Re: [PATCH] kvm: pass the virtual SEI syndrome to guest OS

From: James Morse
Date: Tue Mar 28 2017 - 09:29:25 EST


Hi Peter,

On 28/03/17 12:33, Peter Maydell wrote:
> On 28 March 2017 at 12:23, Christoffer Dall <cdall@xxxxxxxxxx> wrote:
>> On Tue, Mar 28, 2017 at 11:48:08AM +0100, James Morse wrote:
>>> On the host, part of UEFI is involved to generate the CPER records.
>>> In a guest?, I don't know.
>>> Qemu could generate the records, or drive some other component to do it.
>>
>> I think I am beginning to understand this a bit. Since the guet UEFI
>> instance is specifically built for the machine it runs on, QEMU's virt
>> machine in this case, they could simply agree (by some contract) to
>> place the records at some specific location in memory, and if the guest
>> kernel asks its guest UEFI for that location, things should just work by
>> having logic in QEMU to process error reports and populate guest memory.
>
> Is "write direct to guest memory" the best ABI here or would
> it be preferable to use the fw_cfg interface for the guest UEFI
> to retrieve the data items on demand?

As far as I understand the interaction between Qemu and UEFI isn't defined. The
eventual aim is to emulate ACPI's firmware first error handling for a guest.
This way the RAS behaviour for a host and the guest is the same.

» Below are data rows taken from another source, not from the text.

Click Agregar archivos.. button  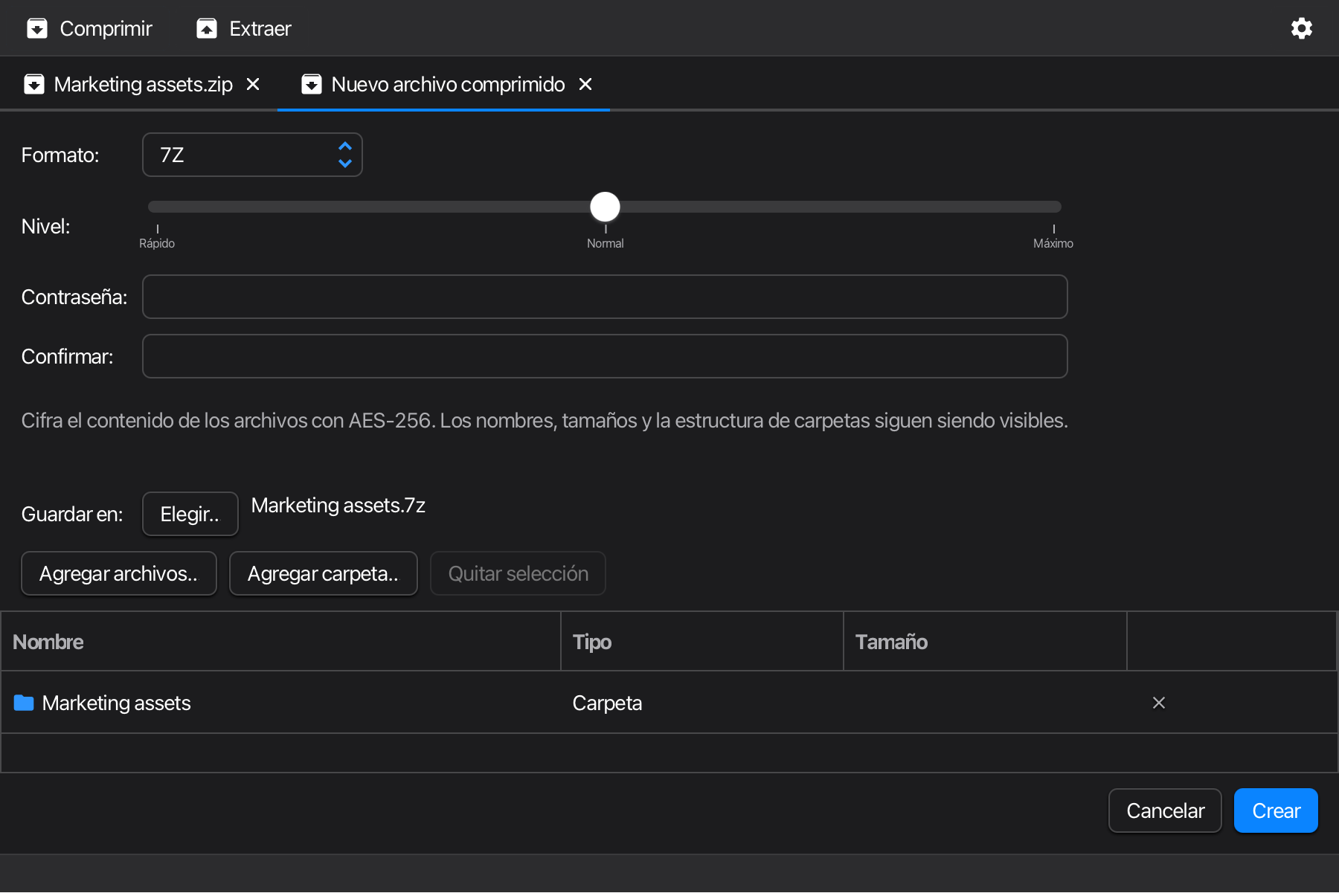119,573
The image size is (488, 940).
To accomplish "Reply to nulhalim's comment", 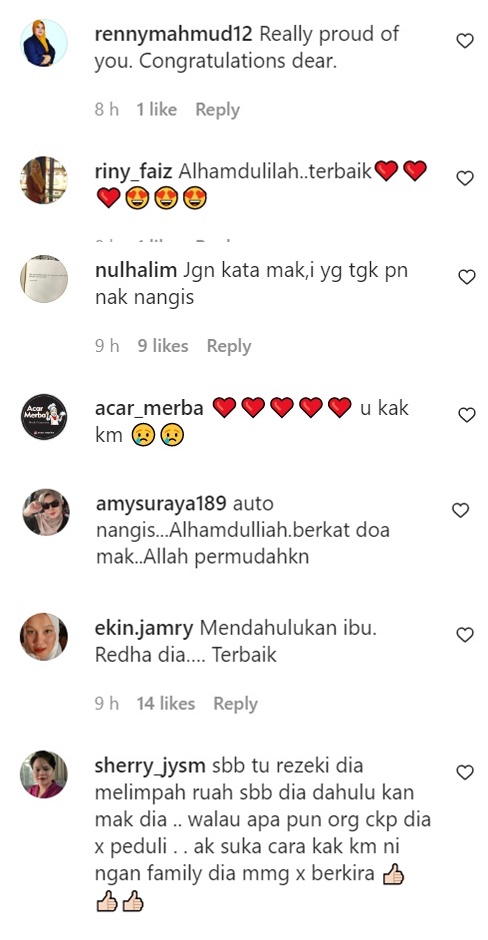I will click(x=228, y=346).

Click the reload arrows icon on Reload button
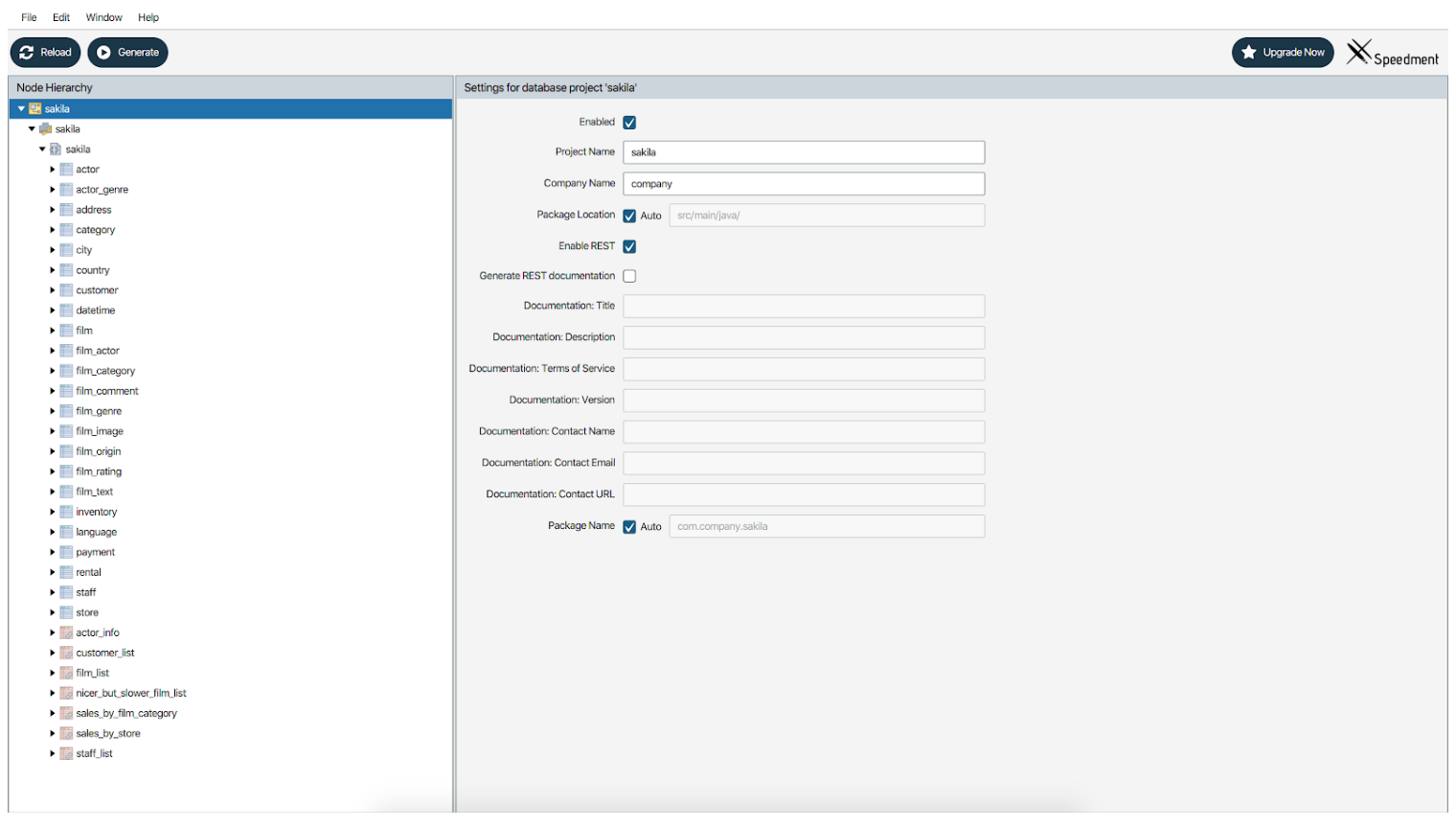pyautogui.click(x=27, y=52)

The ABI is the guest OS gets a 'notification' (there is a list in acpi: 18.3.2.9
Hardware Error Notification), and then finds a pointer to the CPER records
(defined in the UEFI Spec Appendix N) at the address advertised by one of the
Generic Hardware Error Source (GHES) entries of the ACPI Hardware Error Source
Table (HEST).

How Qemu and UEFI conspire to make this happen is up for discussion.
My suggestion would be to try and closely mirror whatever happens on a physical
system so that UEFI only needs to test one set of code.


> Is there a pre-existing "this is how it works on x86" implementation?

I found [0], which on page 16 talks about Qemu injecting a Pseudo 'Software
Recoverable Action Required', which I assume is a flavour of NMI.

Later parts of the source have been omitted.